Namun, resistensi dari kubu globalis tidak melemah. Justru, standar baru semakin dipertegas melalui mekanisme Environmental, Social, and Governance (ESG), agencies pemeringkat kredit, serta narrative warfare yang menekankan isu HAM, demokrasi, dan lingkungan sebagai prasyarat legitimasi politik maupun akses keuangan internasional. Dalam konteks ini, muncul paradoks: semakin kuat upaya de-dolarisasi dan multipolarisasi, semakin agresif pula penegakan standar global yang dirancang untuk tetap mengikat negara berkembang dalam orbit tata kelola globalis.

Bagi Indonesia, dinamika ini membawa tantangan sekaligus peluang. Tantangan terbesar adalah menjaga kedaulatan fiskal di tengah tekanan utang, rating agencies, dan conditionalities internasional. Selain itu, narrative defense menjadi kebutuhan mendesak: kemampuan mengartikulasikan posisi Indonesia dengan narasi yang berakar pada kepentingan nasional, bukan sekadar mengulang diksi yang dirancang oleh lembaga global. Lebih jauh, Indonesia perlu bertransformasi dari "follower" standar global menjadi "standard setter". Gagasan pengembangan Indeks Nusantara---sebuah standar lokal yang mengukur keberlanjutan, keadilan sosial, serta kedaulatan ekonomi dengan perspektif Indonesia---dapat menjadi contoh upaya untuk menyeimbangkan penetrasi standar global dengan kearifan dan kebutuhan domestik.

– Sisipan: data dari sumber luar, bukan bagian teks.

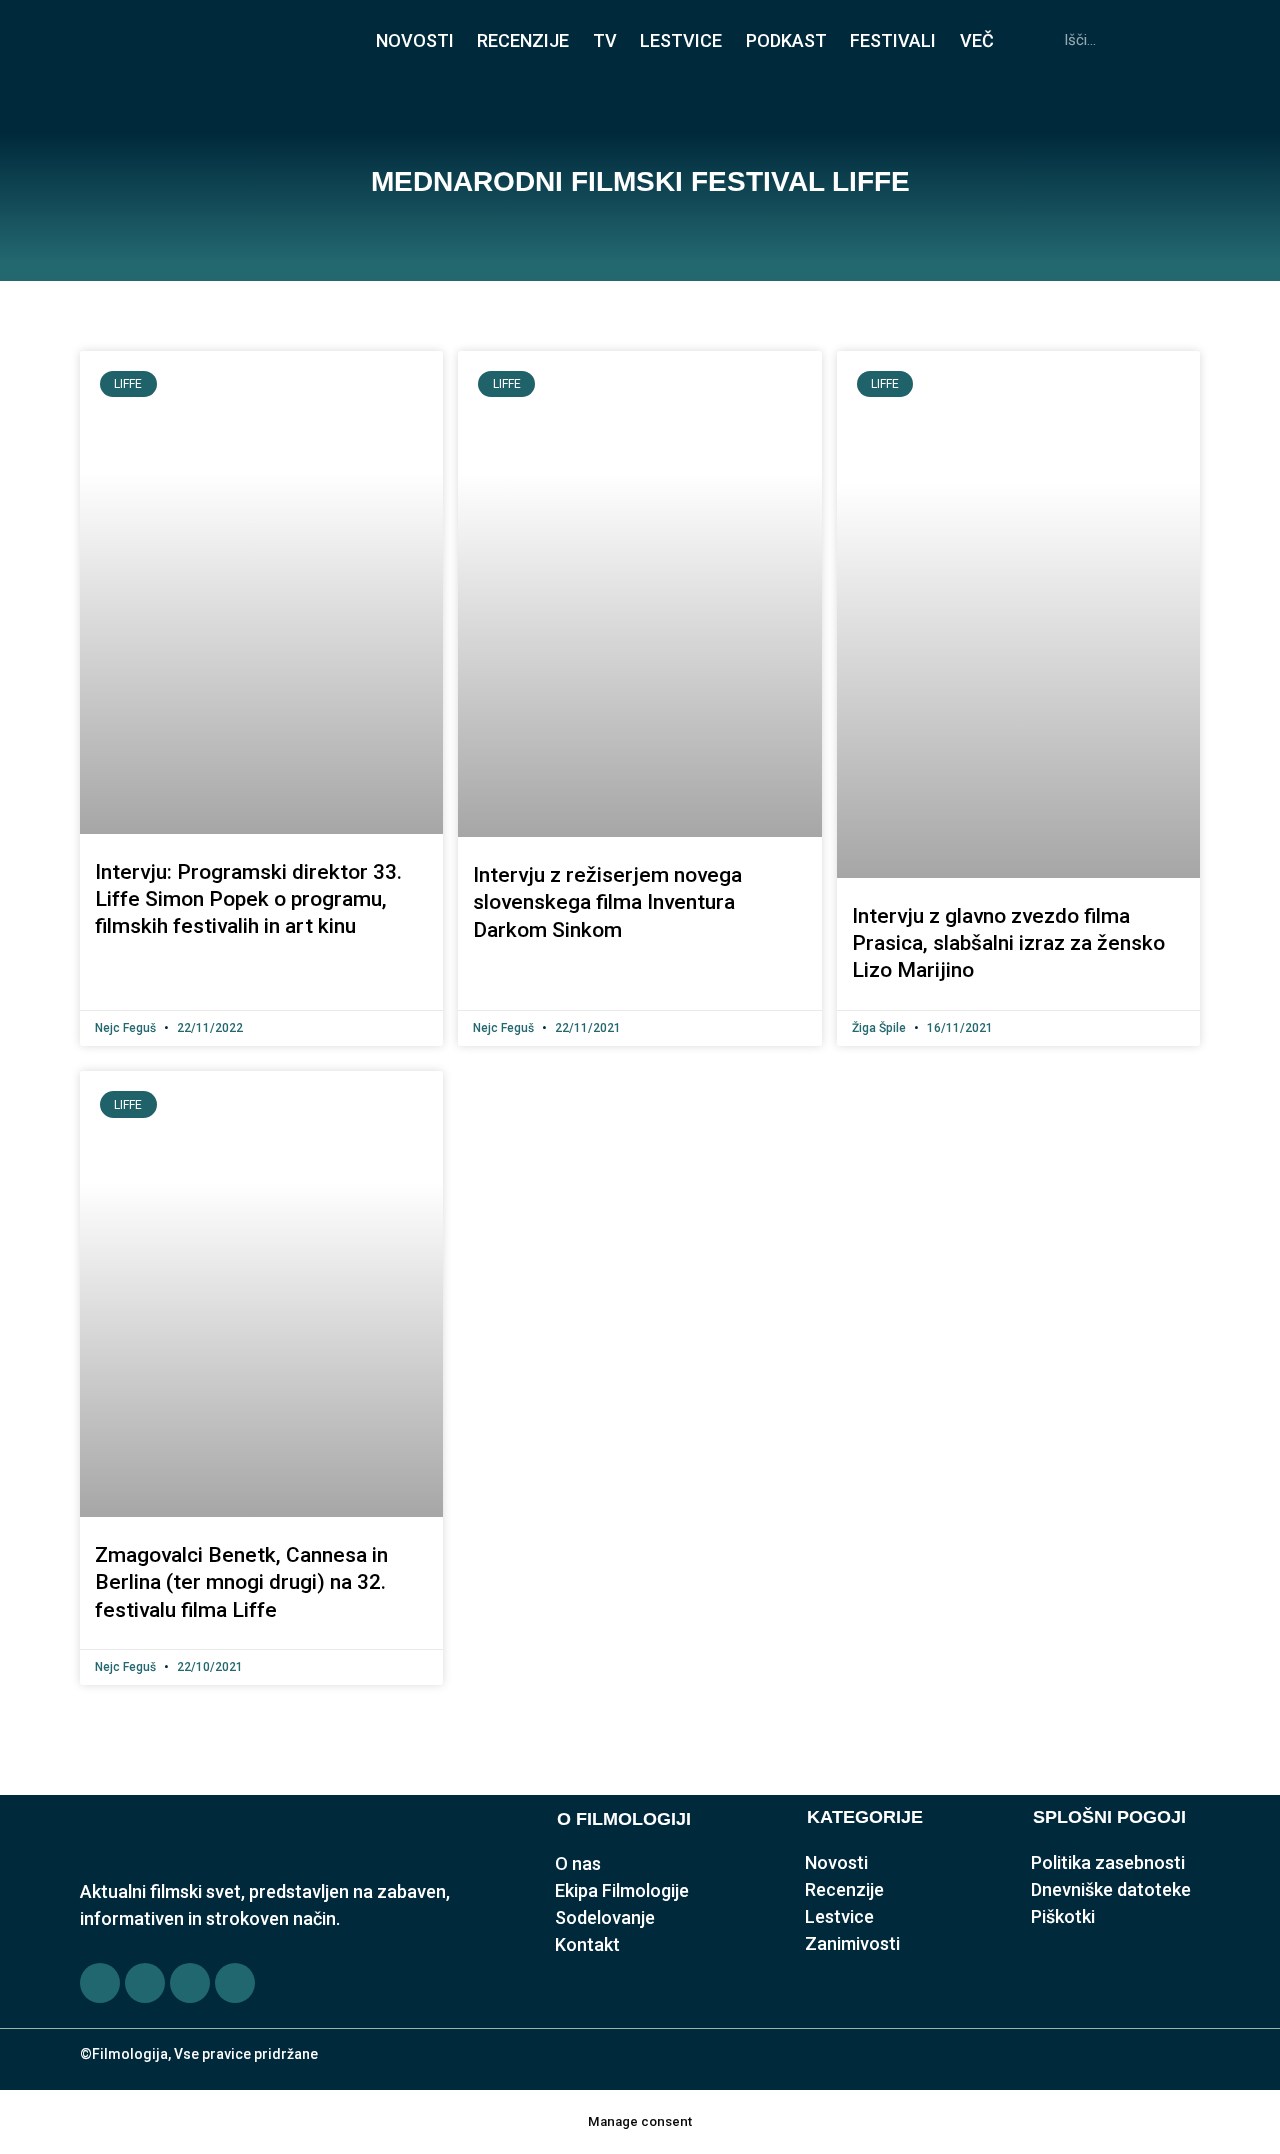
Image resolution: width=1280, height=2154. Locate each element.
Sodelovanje (605, 1917)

Dengan demikian, jalan ke depan bukan semata menolak atau tunduk pada globalis order, melainkan merumuskan posisi strategis dalam lanskap multipolar. Indonesia dapat memainkan peran sebagai "bridge state" yang mampu menjembatani kepentingan antarblok, sembari memperkuat arsitektur internal yang melindungi kedaulatan fiskal, narasi, dan standar nasional. Di sinilah peluang Indonesia untuk tidak sekadar menjadi objek dari tatanan global yang terfragmentasi, melainkan menjadi aktor yang ikut membentuk arah baru dunia.

Policy Options untuk Indonesia

1. Kedaulatan Fiskal dan Keuangan

Indonesia perlu membangun buffer keuangan yang lebih kuat untuk mengurangi ketergantungan pada lembaga globalis (IMF, World Bank, rating agencies).

Memperluas instrumen pembiayaan domestik melalui sovereign wealth fund dan instrumen pasar modal syariah.

Memperkuat peran Bank Indonesia dan LPS dalam manajemen krisis, agar tidak mudah dipaksa tunduk pada conditionalities IMF.

Meningkatkan cadangan devisa berbasis komoditas strategis (emas, nikel, batu bara, CPO) untuk memperkuat bargaining power dalam transaksi global.

2. Narrative Defense & Diplomasi Publik

Indonesia harus menyadari bahwa perang narasi sama pentingnya dengan instrumen ekonomi.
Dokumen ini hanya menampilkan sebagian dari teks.